Tran vs. Tran

The KALI-FM 106.3 switchboard sparkled like Lunar New Year fireworks as soon as Diane Vo finished interviewing Vinh and Hien Tran on July 29. The Santa Ana sisters had just recounted how attorney Van Thai Tran—Garden Grove mayor pro tem and leading candidate in the 2004 68th Assembly District race—botched a wrongful-termination suit on their behalf.

A few callers wanted more about the councilman's alleged incompetence, but most called to bash Vinh, Hien and Vo. Some accused the Tran sisters of being “American agents” intent on killing the political career of a longtime Little Saigon activist. They scolded the guests for airing anything negative about any elected Vietnamese official. One woman insisted the sisters were actresses spinning a fiction. And, of course, the C word—communist—was uttered.

The outrage over the Tran sisters might surprise outsiders, given the banality of their complaint. But in Little Saigon, as in other immigrant neighborhoods throughout American history, there's actual panic that outsiders will condemn the community for the high-profile fall of a prominent local leader.

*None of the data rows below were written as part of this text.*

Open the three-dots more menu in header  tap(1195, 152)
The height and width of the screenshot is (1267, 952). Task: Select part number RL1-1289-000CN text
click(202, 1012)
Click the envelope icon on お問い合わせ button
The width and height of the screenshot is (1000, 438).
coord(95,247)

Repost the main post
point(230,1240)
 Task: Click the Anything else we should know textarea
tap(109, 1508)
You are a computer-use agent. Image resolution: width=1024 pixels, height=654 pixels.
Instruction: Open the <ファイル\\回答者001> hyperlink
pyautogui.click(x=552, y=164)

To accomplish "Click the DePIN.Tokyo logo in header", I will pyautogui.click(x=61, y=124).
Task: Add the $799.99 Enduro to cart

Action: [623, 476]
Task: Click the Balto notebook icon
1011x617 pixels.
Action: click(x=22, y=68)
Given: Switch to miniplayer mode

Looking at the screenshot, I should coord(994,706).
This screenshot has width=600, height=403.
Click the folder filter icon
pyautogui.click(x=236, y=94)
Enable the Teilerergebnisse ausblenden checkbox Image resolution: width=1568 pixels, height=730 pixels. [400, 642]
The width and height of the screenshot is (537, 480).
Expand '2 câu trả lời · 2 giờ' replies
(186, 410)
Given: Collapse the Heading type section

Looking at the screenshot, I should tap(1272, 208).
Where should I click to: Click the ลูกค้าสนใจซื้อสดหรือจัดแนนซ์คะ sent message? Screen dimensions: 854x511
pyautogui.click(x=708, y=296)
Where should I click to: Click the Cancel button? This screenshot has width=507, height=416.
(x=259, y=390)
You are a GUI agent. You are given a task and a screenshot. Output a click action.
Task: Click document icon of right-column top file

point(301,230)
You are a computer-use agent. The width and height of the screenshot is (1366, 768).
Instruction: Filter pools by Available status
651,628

It's a response to which Vo, who broadcasts every Tuesday night from 10:30 to 11:30 in KALI's cramped Garden Grove studios, is accustomed—and that she's attempting to change through the Tran vs. Tran case.

“People want a Vietnamese political voice,” she said. “For many, Mr. Tran is it. And when you attack that one voice, people get mad.”

The sisters paid Tran an $8,000 retainer in 1999 to file a wrongful-termination lawsuit against Oakley Corporation. But Tran failed to file the suit before the deadline in 2002. He offered to return the retainer in March, but Hien and Vinh refused the offer, reasoning his inaction had cost them thousands. They're now suing him for undisclosed damages.

Tran doesn't deny the sisters' claims, but wishes they hadn't aired their grievances on Vo's hugely popular radio show.

“Clients don't go to the press and blab when they have a problem, especially when the attorneys of both parties are trying to settle,” he said. “The Tran sisters? They're nice women. My offer is still outstanding to the Tran sisters. At the end of the day, this matter will be resolved privately, and that's how it should be. What's happening now is a political hack job.”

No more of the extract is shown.